= Beginning of Section =

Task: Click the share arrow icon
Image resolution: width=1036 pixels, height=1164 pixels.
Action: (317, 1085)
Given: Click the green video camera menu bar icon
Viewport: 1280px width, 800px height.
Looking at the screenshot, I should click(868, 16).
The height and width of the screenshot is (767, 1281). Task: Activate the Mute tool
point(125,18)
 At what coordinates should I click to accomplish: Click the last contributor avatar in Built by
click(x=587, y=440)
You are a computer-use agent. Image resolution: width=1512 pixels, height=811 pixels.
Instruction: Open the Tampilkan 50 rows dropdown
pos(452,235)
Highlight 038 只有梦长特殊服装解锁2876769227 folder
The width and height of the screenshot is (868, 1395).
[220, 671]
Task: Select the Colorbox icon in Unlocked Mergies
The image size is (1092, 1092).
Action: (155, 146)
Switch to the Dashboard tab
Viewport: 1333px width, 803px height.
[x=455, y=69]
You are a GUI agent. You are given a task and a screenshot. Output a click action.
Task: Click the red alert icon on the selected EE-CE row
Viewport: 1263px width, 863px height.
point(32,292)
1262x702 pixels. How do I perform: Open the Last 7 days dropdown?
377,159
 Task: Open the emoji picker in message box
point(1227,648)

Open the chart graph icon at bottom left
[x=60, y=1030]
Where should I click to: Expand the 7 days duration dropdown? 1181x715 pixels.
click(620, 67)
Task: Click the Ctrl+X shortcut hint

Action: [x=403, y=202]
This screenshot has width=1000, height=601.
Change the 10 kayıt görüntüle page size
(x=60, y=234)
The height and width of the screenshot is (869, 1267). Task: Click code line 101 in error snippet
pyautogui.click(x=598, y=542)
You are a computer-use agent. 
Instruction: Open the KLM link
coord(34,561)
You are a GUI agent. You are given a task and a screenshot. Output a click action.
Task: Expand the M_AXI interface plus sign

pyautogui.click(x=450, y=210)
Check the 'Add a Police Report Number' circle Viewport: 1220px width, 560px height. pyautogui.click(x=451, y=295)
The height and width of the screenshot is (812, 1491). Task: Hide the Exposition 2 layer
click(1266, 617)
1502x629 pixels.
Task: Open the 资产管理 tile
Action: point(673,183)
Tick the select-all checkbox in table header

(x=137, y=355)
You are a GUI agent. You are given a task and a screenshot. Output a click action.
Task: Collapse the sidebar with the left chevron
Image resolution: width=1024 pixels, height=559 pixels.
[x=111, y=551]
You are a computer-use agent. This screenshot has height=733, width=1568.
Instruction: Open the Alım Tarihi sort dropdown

= End of Section =

» WHAT TO WORK ON
Repeat, exactly as they stand above, the lines from the line with "The image size is (1092, 1092)." to the line with "Check the 'Add", both lines included.

» RESULT OF THE TASK
The image size is (1092, 1092).
Action: (155, 146)
Switch to the Dashboard tab
Viewport: 1333px width, 803px height.
[x=455, y=69]
You are a GUI agent. You are given a task and a screenshot. Output a click action.
Task: Click the red alert icon on the selected EE-CE row
Viewport: 1263px width, 863px height.
point(32,292)
1262x702 pixels. How do I perform: Open the Last 7 days dropdown?
377,159
 Task: Open the emoji picker in message box
point(1227,648)

Open the chart graph icon at bottom left
[x=60, y=1030]
Where should I click to: Expand the 7 days duration dropdown? 1181x715 pixels.
click(620, 67)
Task: Click the Ctrl+X shortcut hint

Action: [x=403, y=202]
This screenshot has width=1000, height=601.
Change the 10 kayıt görüntüle page size
(x=60, y=234)
The height and width of the screenshot is (869, 1267). Task: Click code line 101 in error snippet
pyautogui.click(x=598, y=542)
You are a computer-use agent. 
Instruction: Open the KLM link
coord(34,561)
You are a GUI agent. You are given a task and a screenshot. Output a click action.
Task: Expand the M_AXI interface plus sign

pyautogui.click(x=450, y=210)
Check the 'Add a Police Report Number' circle Viewport: 1220px width, 560px height. pyautogui.click(x=451, y=295)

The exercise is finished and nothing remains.